In Reverse and its companions, the use of point movement adds a new layer of complexity. Subtly bending the dimensions of the triangle creates the illusion of compression and expansion, which in turn is complicated by the alternation of black and white forms. Riley recalls that the sense of the work contracting both horizontally and vertically was a form of disruption that had parallels in life drawing, echoing the way that the near-symmetry of the human form becomes exaggerated as soon as it begins to move. In such instances, as in the present work, the smallest degree of interference has the power to bring an otherwise stable structure to life. In this light, Riley’s debt to the Italian Futurists—another major influence upon her practice during this period—is also keenly felt. Movement flows through the work’s very veins, seemingly powered by twin shafts of arrows pointing in two directions simultaneously.

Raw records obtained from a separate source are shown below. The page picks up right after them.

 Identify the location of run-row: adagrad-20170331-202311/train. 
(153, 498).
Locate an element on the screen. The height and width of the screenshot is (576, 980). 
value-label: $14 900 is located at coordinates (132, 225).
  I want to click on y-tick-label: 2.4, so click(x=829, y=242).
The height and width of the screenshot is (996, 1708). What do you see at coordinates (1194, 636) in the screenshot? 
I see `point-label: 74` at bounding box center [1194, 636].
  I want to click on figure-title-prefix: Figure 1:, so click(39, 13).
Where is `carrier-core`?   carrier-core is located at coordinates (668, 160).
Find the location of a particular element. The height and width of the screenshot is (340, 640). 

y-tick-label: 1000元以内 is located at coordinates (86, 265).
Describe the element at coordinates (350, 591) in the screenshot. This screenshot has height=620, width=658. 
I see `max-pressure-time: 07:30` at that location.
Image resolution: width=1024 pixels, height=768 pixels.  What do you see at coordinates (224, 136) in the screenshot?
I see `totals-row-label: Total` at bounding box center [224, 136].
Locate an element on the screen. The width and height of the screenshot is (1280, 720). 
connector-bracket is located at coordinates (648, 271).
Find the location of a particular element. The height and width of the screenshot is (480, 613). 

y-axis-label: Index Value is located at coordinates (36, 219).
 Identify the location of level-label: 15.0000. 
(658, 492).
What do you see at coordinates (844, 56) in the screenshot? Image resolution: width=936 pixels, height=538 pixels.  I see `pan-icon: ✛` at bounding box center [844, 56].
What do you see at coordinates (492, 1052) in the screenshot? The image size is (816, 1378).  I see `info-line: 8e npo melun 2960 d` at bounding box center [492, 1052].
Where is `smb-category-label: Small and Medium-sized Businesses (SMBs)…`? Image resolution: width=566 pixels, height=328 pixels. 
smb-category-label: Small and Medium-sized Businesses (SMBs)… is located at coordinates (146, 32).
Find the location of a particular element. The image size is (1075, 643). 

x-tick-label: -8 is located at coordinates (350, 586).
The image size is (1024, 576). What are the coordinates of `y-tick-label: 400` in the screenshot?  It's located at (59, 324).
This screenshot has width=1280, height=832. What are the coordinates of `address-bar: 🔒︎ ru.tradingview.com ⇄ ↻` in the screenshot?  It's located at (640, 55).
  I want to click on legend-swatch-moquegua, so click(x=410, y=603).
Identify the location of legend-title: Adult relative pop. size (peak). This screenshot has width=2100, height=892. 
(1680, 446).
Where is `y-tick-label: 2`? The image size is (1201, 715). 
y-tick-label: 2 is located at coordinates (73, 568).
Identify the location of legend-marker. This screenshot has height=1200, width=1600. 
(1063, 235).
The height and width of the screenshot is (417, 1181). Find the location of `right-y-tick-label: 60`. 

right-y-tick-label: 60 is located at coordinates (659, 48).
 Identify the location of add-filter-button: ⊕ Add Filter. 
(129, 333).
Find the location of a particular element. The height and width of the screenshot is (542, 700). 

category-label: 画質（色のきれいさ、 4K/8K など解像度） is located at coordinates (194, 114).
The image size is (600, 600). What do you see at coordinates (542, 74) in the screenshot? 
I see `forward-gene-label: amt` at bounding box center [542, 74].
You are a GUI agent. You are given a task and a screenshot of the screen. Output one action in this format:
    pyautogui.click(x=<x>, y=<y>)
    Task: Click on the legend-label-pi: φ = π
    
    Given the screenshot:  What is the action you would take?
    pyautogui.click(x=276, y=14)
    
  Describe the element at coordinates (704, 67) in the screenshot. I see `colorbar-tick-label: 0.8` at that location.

Almost overnight, Riley and her work became unwitting style icons during the 1960s. Frances Follin writes that her paintings symbolised the ‘new Britain’, embodied elsewhere by figures such as The Beatles and Mary Quant: ‘her art aligned with the urban scientific, socially progressive face of a new, young national identity’, she explains (F. Follin, Embodied Visions: Bridget Riley, Op Art and the Sixties, London 2004, p. 120). For Riley, however, such attributes lay far beyond her artistic goals. Neither style nor science were motivating factors for her; rather, it was sensation that lay at the core of her investigations. Abstraction was not the end point of her art, but rather a means of distilling—to its most fundamental essence—the rich somatic experience of looking. The scholar and theorist Anton Ehrenzweig, who visited Riley’s studio during this period and wrote an essay for her second exhibition at Gallery One, explained that ‘There is a constant tug-of-war between shifting and crumbling patterns but at a certain point this relentless attack on our lazy viewing habits will peel our eyes into a new crystal-clear sensibility … There comes a voluptuous moment when the senses and the whole skin tingle with a sharpened awareness of the body and the world around’ (A. Ehrenzweig, Bridget Riley, exh. cat. Gallery One, London 1963, n.p.). The present work bears witness to this assessment: like breathing, or singing, it rises and falls to its own innate rhythm.